By Elizabeth Smislova

Steve Romagnoli, Fordham graduate, former writer for The Fordham Ram and current professor at FCRH, is the playwright of the new off-Broadway play “Skip to My Lou.” The play will run from Feb. 17-23 in the TNC Theater Complex on 155 First Avenue (Wednesday-Saturday at 8 p.m. and Sunday at 3 p.m.).

Romagnoli says that he was inspired by the true story of Ota Benga, a man who was taken from Africa in 1906 and put on exhibit in the Bronx Zoo in a cage in the monkey house. “At the time, this was not viewed by most people as something bad, unnatural or cruel,” he said. “Thousands of people went to go see him in the zoo, and they eventually took him out of there. He eventually committed suicide.”

In addition to teaching literature at FCRH, Romagnoli teaches a similar college course at Bedford Hills Maximum Security Women’s Prison. Marymount College sponsors the program where the women can leave with a degree in sociology.

His experience there moved him to creatively connect the seemingly unrelated history of Ota Benga and the current prison systems: “It’s an honor for me to be a part of that [program] and their lives,” he said. “It’s terribly sad going there and leaving when I know they’re behind the walls.

“In a lot of ways, the prison systems have a lot of cruel and immoral elements, like solitary confinement, that people looking back on it 100 years from now, will look back on it the same way we looked back on Ota Benga,” he added. All the proceeds from the play will be donated to the college program at Bedford Hills.

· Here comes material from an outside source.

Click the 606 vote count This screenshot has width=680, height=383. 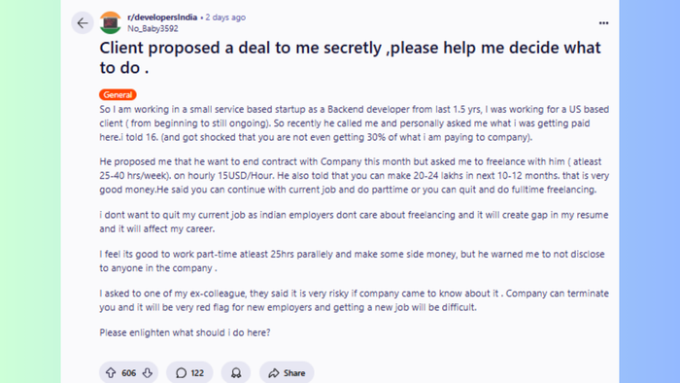129,373
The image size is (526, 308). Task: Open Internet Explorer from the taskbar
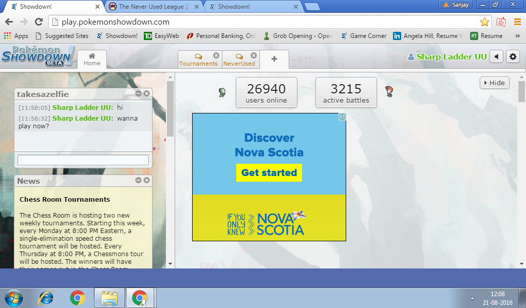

Before writing “Skip to My Lou,” Romagnoli taught “at-risk” youths in small environments such as drug rehabilitation centers, homeless shelters and halfway houses. During his opening lectures, he says he used the story of Ota Benga to engage and strike a cord with the youths.

His actions and writings prove that the Fordham grad has no fear in the face of revealing and fighting injustice, especially in an artistically beautiful, yet simultaneously tragic, way. Benga’s account may be appalling, and therefore be taboo, but that does not inhibit Romagnoli from using the horror inflicted on him as a lesson more than 100 years later.

“The play itself is directly inspired by that story and I guess part of it being that, looking back on that we could look at it as something as cruel and unusual and bizarre, clearly so,” he said. “But in our society today there are things that are going on that people don’t register the same way that are cruel, just as bizarre, and they are just wearing a disguise or mask.”